§ WRITTEN EXERCISE
Please change "warning" to "alert" in the rows below and keep everything else the same. Leave the pictures out of your version.

§ Document and screenshot pointing entries
+ + + + +

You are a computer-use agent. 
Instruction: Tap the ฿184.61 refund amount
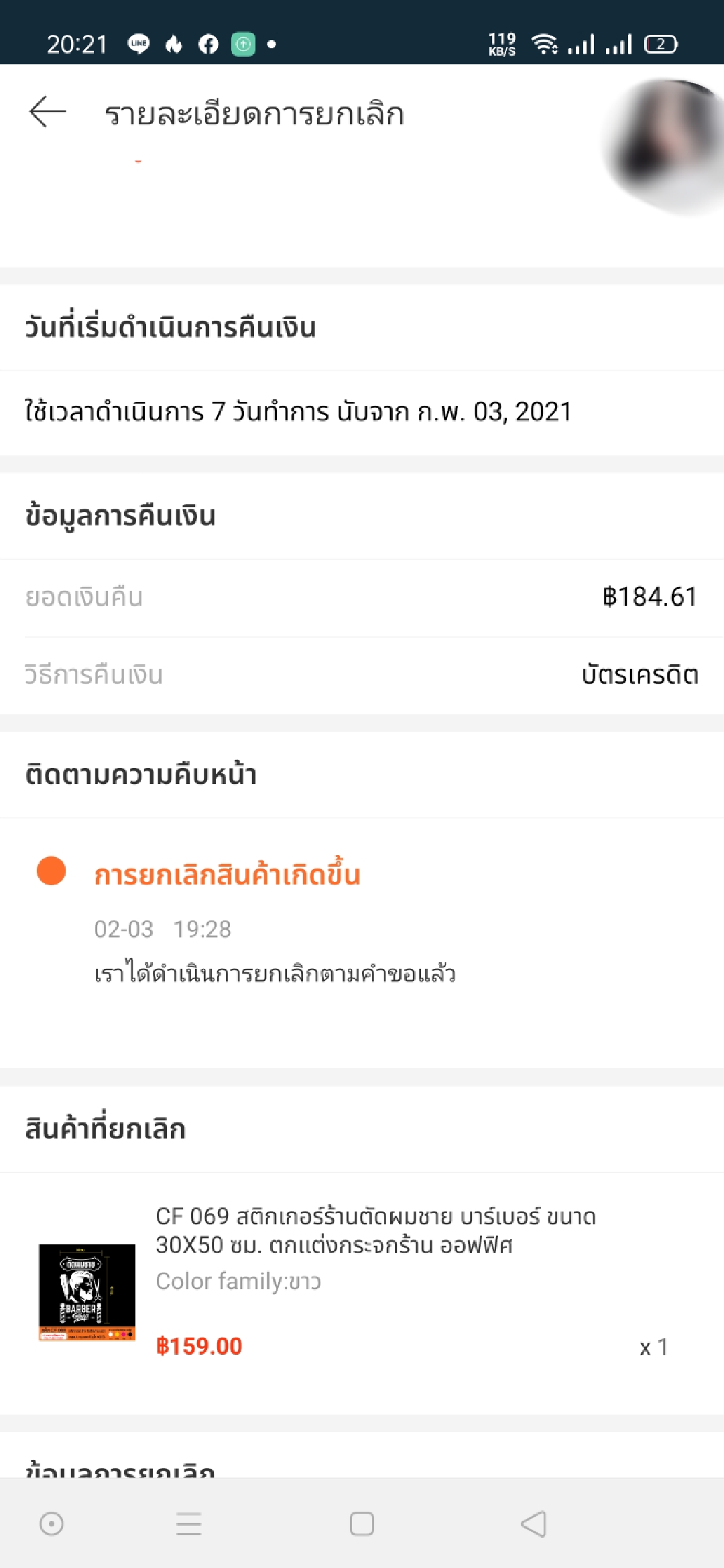point(650,596)
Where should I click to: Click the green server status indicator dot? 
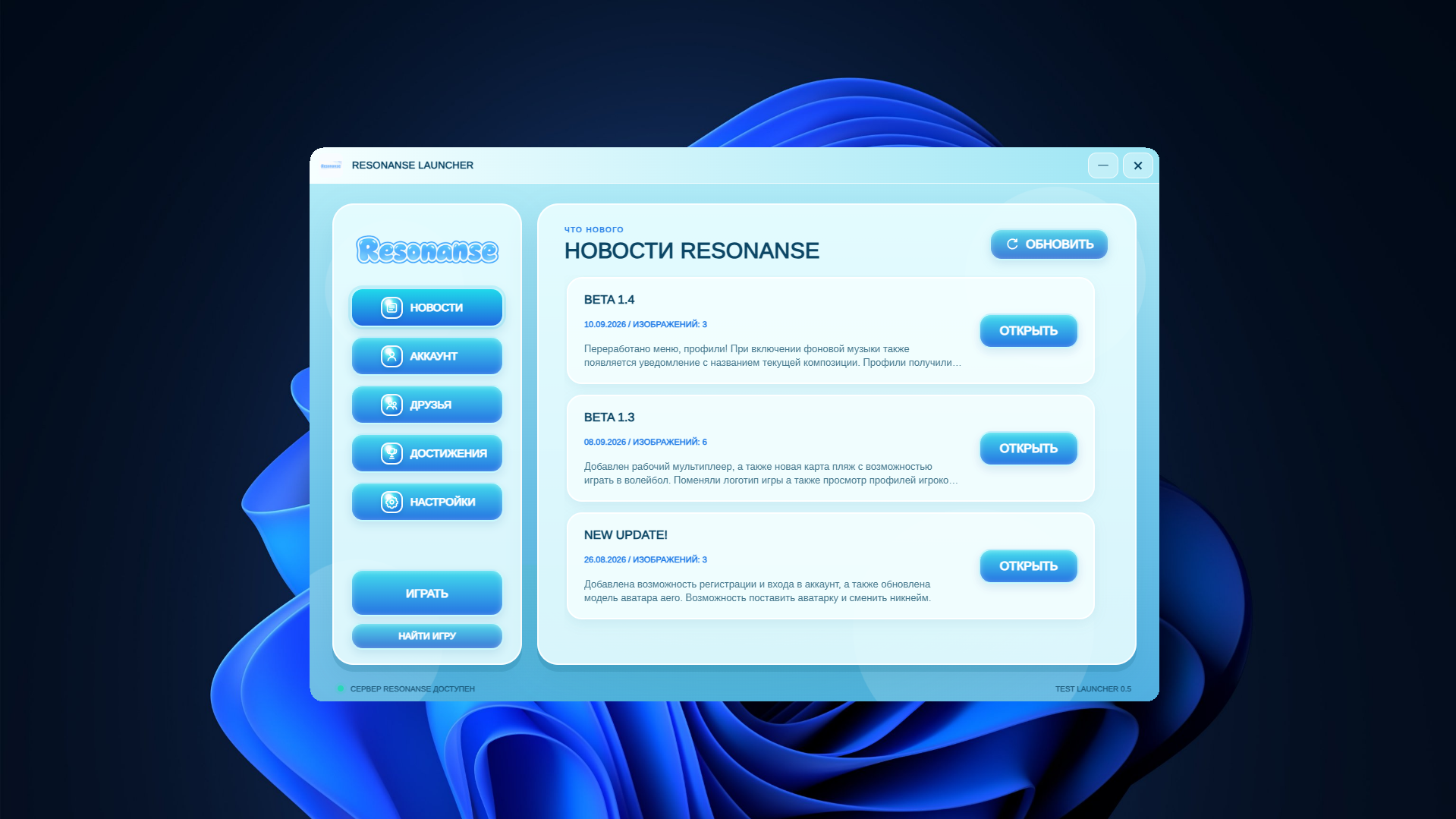click(x=341, y=688)
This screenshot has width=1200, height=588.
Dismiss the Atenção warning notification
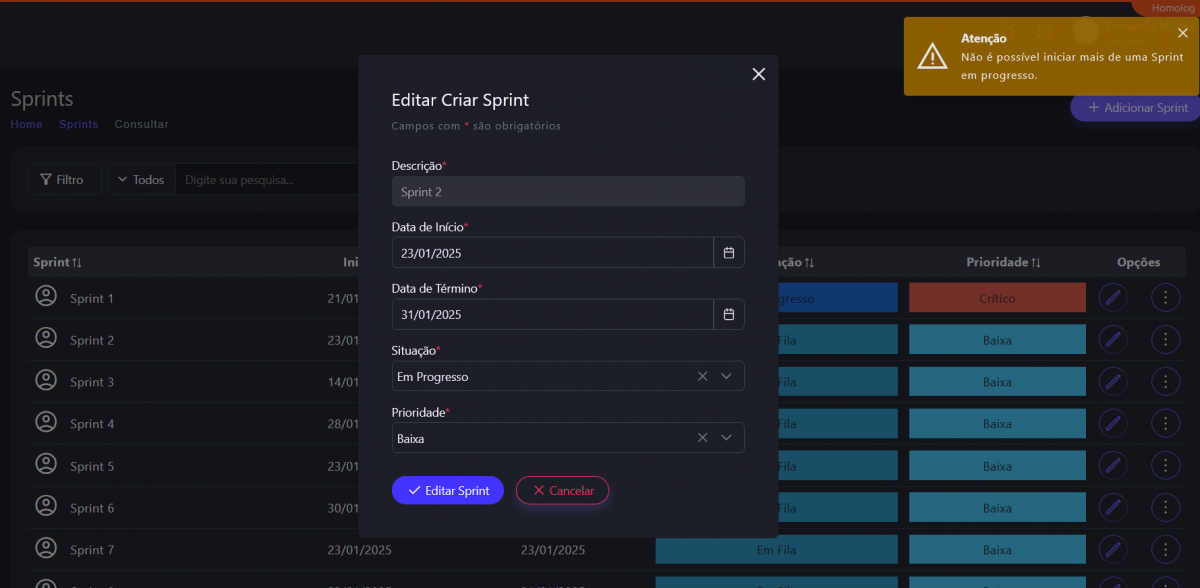pyautogui.click(x=1183, y=33)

+ + + + +

§ RESPONSE BELOW
You are a computer-use agent. 
Instruction: Tap the ฿184.61 refund amount
point(650,596)
Where should I click to: Click the green server status indicator dot? 
click(x=341, y=688)
This screenshot has width=1200, height=588.
Dismiss the Atenção alert notification
pyautogui.click(x=1183, y=33)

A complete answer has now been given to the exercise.